Personal details
- Born: 1 January 1951 (age 75) Aleppo, Syria
- Spouse: Nahed Yakan
- Children: Basel Altaqi, Wael Altaqi, Anwar Altaqi, Ayman Altaqi
- Parent(s): Anwar Altaqi, Aisha Sraj
- Alma mater: University of Aleppo
- Occupation: General Director of ORC (Orient Research Centre)

= Samir Altaqi =

Syrian researcher and political activist

Ahmad Samir Altaqi (أحمد سمير التقي) (born 1 January 1951) is a Syrian researcher and political activist. Previously a cardio-vascular surgeon, he gradually shifted to politics. As of 2016 he served as General Director of the Orient Research Centre in Dubai. He previously served as Director for International Studies in Damascus until 2010.

==Early life==

Altaqi is a cardio-vascular surgeon. He graduated in 1975 from the faculty of Medicine, University of Aleppo and pursued advanced studies in cardio-vascular surgery. He worked as head of the Plastic Surgery department at Al-Razi Hospital, Aleppo. He was later appointed head of medical services at the Health Department in the Governorate of Aleppo. In this role, he supervised and audited the operation of all the hospitals in the governorate.

In 2000, while practicing as Head of Medical Staff at Red Crescent Hospital in Damascus, he consulted for the Syrian Minister of Health. In 2004, he consulted for the Syrian Prime Minister on health Issues. He addressed health planning, health insurance and medical services organization.

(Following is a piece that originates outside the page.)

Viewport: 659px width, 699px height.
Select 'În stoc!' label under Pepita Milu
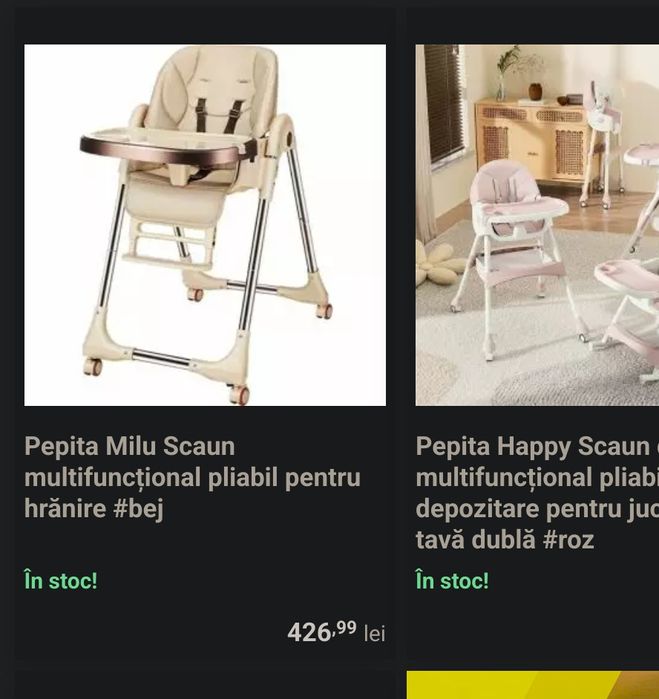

Introducing himself as a leftist, he served one term in the Syrian Parliament.

The Syrian Foreign Ministry financed the Orient Research Centre for International Studies in Damascus, and Altaqi became its General Director. In 2005 Altaqi served as Director of the Orient Center for International Studies. The center specialized in foreign and strategic studies affiliated to the Syrian foreign ministry. In 2010, the center was closed in part due to political oppression.

He spent the Academic year 2010/2011 as an academic fellow at the University of St Andrews in Scotland.

In 2011, Altaqi established the Orient Research Centre in Dubai. The Center is an independent thinktank working on strategic economic and social domains related to the Middle East.

==Memberships==
- Fellow at the Center for Syrian Studies at the University of St Andrews, Scotland.
- Member of the Syrian Association for Cardio Vascular Diseases
- Member of the Syrian Medical Association
- Member of the Syrian Parliament between (1994–1998)

==Publications==
Altaqi blogs as "Samir Taqi". He published many Political researches in both English and Arabic:
- Structure of the Syrian State and Mechanism of Decision making.
- Perspective of the Syrian policies in post-Middle East Peace Process Era.
- Management of political Institutions in crisis.
- What Strategy in Informative Age for Syria.
- Needs and role of political Decision support focus groups.